*** Фрагмент текста ***
Фильмы Вирасетакула не похожи вообще ни на что

Важную часть во внутренней мифологии режиссера занимает рифма «кино = сон». И это важнейший момент для понимания стиля и творческого подхода Вирасетакула. По форме своей просмотр его фильма напоминает процесс отхождения ко сну: первое время (от пяти минут до часа) вы мнётесь и ворочаетесь в попытках найти удобную позу, а затем — щёлк! — проваливаетесь в какой-то новый неизведанный мир, где время течёт иначе, а законы формальной логики не работают. Вы перестаёте (пытаться) воспринимать фильм аналитическим умом (как вы это делаете с голливудскими драмами, например) и переключаетесь в совсем иной режим восприятия, в котором важен не «смысл», а «опыт» и «ощущение». 

«Кладбище великолепия» 

Добивается такого эффекта таец несколькими инструментами. Во-первых, статичными планами, когда камера стоит где-то в углу комнаты на штативе и одним кадром снимает всё пространство сцены разом, — так снимали на заре кинематографа, до Эйзенштейна и Кулешова, научивших мир художественному монтажу. В фильмах Вирасетакула камера почти никогда не двигается, крупные планы можно встретить ещё реже. Таким образом стирается один из «слоёв» кино — субъективный взгляд оператора; зритель приближается к фактуре, а экран — превращается в окно между двумя мирами, в которое можно провалиться.

«Конечно, кино по природе своей гипнотизирует аудиторию. Известно, что наш сон делится на несколько фаз, и цикл из этих фаз, который повторяется несколько раз за ночь, длится 90 минут. Я думаю, что средний хронометраж кинофильма объясняется именно этим — он обусловлен биологически» —Апитчатпон Вирасетакул

Во-вторых, обилием длинных бессобытийный сцен, — Апитчатпон заставляет нас смотреть от и до сцены, которые западный неблагодарный зритель мог бы назвать «незначительными» или даже «пустыми». Вот хромая женщина две минуты идёт от одного конца коридора в другой, вот дантист ставит пломбу буддистскому монаху, напевая народную песню про белоснежные зубы, а вот один из героев натурально испражняется в тропической посадке, предлагая нам с вами детально запечатлеть этот процесс в памяти от первой до последней секунды.

С непривычки кажется, что в подобных сценах время течёт мучительно медленно, но правда в том, что время в них течёт ничуть не медленнее, чем в нашем с вами мире. Мы испытываем дискомфорт, потому что западная киноиндустрия (Голливуд, в частности) приучила нас думать, что кино — это всегда нарратив, то есть способ рассказать историю. Поэтому мы всегда ждём следующей сцены, ждём развития истории, ждём действия («action») и ругаем режиссёра, если он тратит драгоценный хронометраж не по делу.

«Синдромы и столетие»
***
__Задания__.
1: Перепишите из текста о фильмах Вирасетакула всё от слов «Во-вторых, обилием длинных» и до слов «до последней секунды.», заменив «дантист» на «стоматолог».
2: Переведите на английский предложение из текста о фильмах Вирасетакула: «В фильмах Вирасетакула камера почти никогда не двигается, крупные планы можно встретить ещё реже».
*** Строки данных ***
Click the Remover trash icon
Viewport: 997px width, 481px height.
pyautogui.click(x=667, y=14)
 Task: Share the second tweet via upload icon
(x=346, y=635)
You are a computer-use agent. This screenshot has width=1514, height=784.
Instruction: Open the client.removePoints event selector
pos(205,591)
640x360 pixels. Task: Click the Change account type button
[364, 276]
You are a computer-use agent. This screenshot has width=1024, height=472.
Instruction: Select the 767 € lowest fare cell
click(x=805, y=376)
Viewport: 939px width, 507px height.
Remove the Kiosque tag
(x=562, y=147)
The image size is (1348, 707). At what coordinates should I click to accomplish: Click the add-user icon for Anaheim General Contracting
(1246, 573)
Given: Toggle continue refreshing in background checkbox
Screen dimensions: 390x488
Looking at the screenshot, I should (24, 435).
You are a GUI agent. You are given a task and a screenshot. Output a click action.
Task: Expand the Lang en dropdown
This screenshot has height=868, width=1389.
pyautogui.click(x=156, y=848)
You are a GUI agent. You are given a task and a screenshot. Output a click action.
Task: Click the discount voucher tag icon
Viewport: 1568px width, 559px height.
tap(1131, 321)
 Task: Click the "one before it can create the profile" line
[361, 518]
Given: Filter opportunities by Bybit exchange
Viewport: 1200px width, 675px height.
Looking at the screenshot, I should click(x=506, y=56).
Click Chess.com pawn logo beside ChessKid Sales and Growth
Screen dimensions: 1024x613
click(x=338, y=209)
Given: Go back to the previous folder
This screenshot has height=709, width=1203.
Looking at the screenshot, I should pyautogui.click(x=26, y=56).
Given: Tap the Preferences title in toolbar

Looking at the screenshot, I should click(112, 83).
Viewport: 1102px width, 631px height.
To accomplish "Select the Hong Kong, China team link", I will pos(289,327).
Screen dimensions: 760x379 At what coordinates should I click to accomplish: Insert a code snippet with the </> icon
***
__Ожидаемые ответы__.
1:
Во-вторых, обилием длинных бессобытийный сцен, — Апитчатпон заставляет нас смотреть от и до сцены, которые западный неблагодарный зритель мог бы назвать «незначительными» или даже «пустыми». Вот хромая женщина две минуты идёт от одного конца коридора в другой, вот стоматолог ставит пломбу буддистскому монаху, напевая народную песню про белоснежные зубы, а вот один из героев натурально испражняется в тропической посадке, предлагая нам с вами детально запечатлеть этот процесс в памяти от первой до последней секунды.

2: In Weerasethakul's films the camera almost never moves, and close-ups are even rarer.